You cannot improve what you cannot measure — but measuring LLM quality is genuinely hard. Automated benchmarks measure proxies, not what users care about. Human eval is expensive and slow. LLM-as-judge is scalable but biased. Regression testing catches regressions. The answer is all four, used together.
Course: Advanced.
This lesson covers 5 concepts: Why Eval is Hard, Public Benchmarks, LLM-as-Judge, Human Eval, Regression Testing.
Evaluating LLM outputs is hard because quality is multidimensional, context-dependent, and often subjective. Automated metrics (length, BLEU, perplexity) consistently reward the wrong things — verbose responses score higher than concise ones, even when concise is better.
The entire history of ML is full of metric gaming — systems that score highly on benchmarks but fail in deployment. LLM eval is the latest battleground for this problem.
Measuring an LLM is harder than measuring a chess engine or a spam filter, where there is a clear right answer. LLM quality depends on the task, the user, and the context.
Response A: "Paris." Response B: 3 sentences about Paris's cultural heritage. B scores higher on BLEU, semantic similarity, and length metrics. A is what most users actually want. This is the eval problem in one example.
Public benchmarks measure specific capabilities — MMLU measures knowledge breadth, GSM8K measures mathematical reasoning, HumanEval measures code generation. Their relevance to your use case varies — MT-Bench (0.82) may predict chat quality better than HellaSwag (0.49) for a conversational product.
Select benchmarks that correlate with your actual use case. For a coding assistant: HumanEval. For a customer service bot: MT-Bench. For a medical application: MedQA, MedMCQA.
Benchmark scores are a starting point, not an answer. A model with high MMLU may still fail at your customer support task — because MMLU does not test customer support.

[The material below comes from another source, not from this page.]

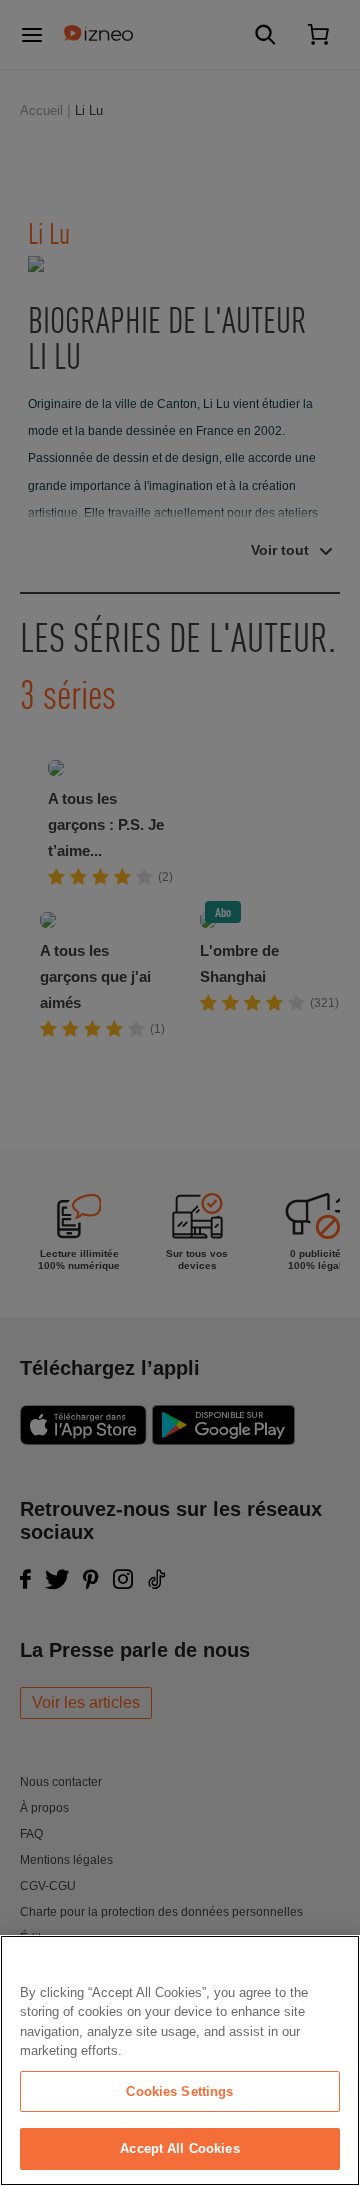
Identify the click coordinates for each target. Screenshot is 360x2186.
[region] (180, 2060)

GPT-4 on MMLU: 86.4%. Gemini Ultra on MMLU: 90.0%. Does this mean Gemini Ultra is better for your use case? Only if your use case is multiple-choice trivia. Real performance requires task-specific evaluation.
LLM-as-judge uses a strong model (GPT-4) to evaluate outputs from weaker models on explicit rubrics. Achieves 80%+ agreement with human evaluators at 100× lower cost — the standard scalable eval technique for production AI.

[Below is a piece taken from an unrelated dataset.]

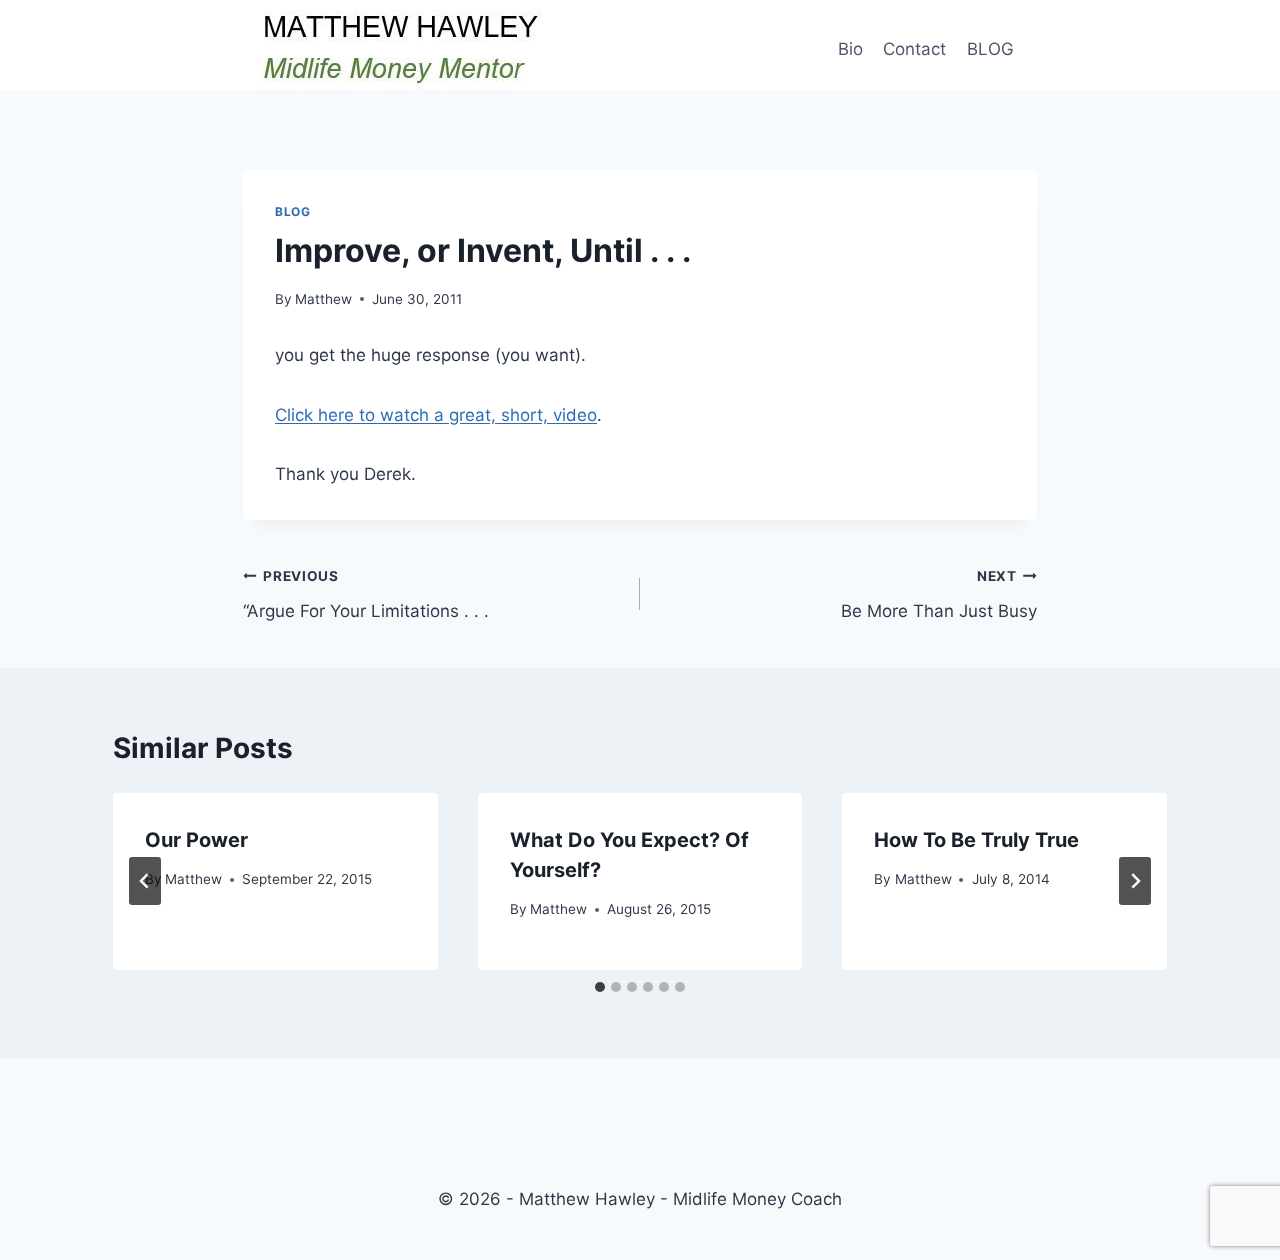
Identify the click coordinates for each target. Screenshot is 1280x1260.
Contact (914, 49)
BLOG (990, 49)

LLM-as-judge enables continuous evaluation at scale: sample 5% of production queries, evaluate automatically, alert on metric drops. Impossible with human eval at volume.
Human eval is the gold standard but slow and expensive. Automated metrics are fast but measure the wrong things. LLM-as-judge is the practical middle ground for production systems.
GPT-4 as judge on a helpfulness rubric: 82% agreement with human preference labels. At $0.01 per eval vs $0.50 for human annotation: 50× cheaper while maintaining most of the signal.
Human preference evaluation (pairwise): show two model outputs side-by-side, ask which is better. Model A preferred 44%, Model B 31%, Tie 14%, Both bad 7%. Model A wins — but the 7% "both bad" rate reveals a quality floor to fix.
"Both bad" responses are the most actionable signal. If 7% of queries produce bad outputs from both models, that is a systematic capability gap — find those queries and fix the root cause.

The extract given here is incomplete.